Of the 121,000 people on donor lists in the U.S., over 100,000 need kidney transplants and thousands die each year while waiting. Bioprinting aspires to build healthy kidney tissue from a patient's own cells and transplant this to boost failing kidneys without fear of rejection...
As the twenty-first century dawned, a handful of inspired scientists tried to use 3D printing to create living human tissue: to 3D print living human cells with a functional organization. Their vision was to restore the health of people with intractable injuries-worn out cartilage, severed nerves, ailing kidneys, failing hearts-the gamut of human frailties. Their modest success energized others to join the quest. Now, after two decades of ingenious effort and hard work, they have carved out a
vibrant new discipline: bioprinting.
In Bioprinting: To Make Ourselves Anew, physicist Kenneth Douglas casts an eye over bioprinting's achievements to date and its future prospects. He explains the science with rigor but with a minimum of technical baggage. This is the first book on the subject written expressly for the lay audience: accessible and even entertaining. The author has interviewed two dozen bioprinting researchers from around the world and the personal stories of the scientists behind the science enrich the
narrative. These contemporary vignettes are complemented by historical accounts of the women and men whose prescient contributions provided the foundations for bioprinting's development.

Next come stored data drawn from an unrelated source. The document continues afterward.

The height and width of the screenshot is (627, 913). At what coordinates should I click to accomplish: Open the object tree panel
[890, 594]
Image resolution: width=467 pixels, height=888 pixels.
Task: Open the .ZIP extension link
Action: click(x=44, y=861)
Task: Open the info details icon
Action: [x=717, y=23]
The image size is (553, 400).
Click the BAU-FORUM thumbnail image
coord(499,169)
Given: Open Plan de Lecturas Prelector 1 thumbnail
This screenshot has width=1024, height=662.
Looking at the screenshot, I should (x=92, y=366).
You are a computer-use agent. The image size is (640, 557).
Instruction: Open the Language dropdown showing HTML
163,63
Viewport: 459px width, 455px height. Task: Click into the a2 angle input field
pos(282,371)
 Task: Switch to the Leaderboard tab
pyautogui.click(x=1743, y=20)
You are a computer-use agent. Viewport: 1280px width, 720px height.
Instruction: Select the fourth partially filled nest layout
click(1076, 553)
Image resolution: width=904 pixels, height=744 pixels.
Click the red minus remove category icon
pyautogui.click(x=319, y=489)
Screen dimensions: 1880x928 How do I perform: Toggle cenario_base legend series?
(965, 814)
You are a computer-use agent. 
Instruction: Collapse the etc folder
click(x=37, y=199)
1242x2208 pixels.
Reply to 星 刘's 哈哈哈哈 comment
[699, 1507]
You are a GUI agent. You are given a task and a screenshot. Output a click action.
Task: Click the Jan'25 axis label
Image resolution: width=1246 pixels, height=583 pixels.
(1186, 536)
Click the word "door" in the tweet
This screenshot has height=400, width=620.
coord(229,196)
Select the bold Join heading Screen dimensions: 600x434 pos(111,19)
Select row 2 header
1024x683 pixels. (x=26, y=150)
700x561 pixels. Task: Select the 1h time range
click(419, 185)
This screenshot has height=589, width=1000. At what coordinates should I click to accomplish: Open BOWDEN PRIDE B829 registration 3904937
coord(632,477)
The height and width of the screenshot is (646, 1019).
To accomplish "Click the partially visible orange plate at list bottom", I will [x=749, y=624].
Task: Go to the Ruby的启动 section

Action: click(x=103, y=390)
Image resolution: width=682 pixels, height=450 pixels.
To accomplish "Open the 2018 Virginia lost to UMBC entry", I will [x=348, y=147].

Bioprinting describes the challenges and accomplishments in the bioprinting of skin, cartilage, bone, skeletal muscle, neuromuscular junctions, liver, heart, lung, kidneys, and so-called organs-on-a-chip as well as the challenges of providing blood vessels and nerves to bioprinted tissues. This is a compelling tale of a work in progress: to imitate nature in order to help people with debilitating afflictions to heal.The interviews with researchers about their struggles and victories immerse the readers in their stories, enriching their understanding of 3D bioprinting.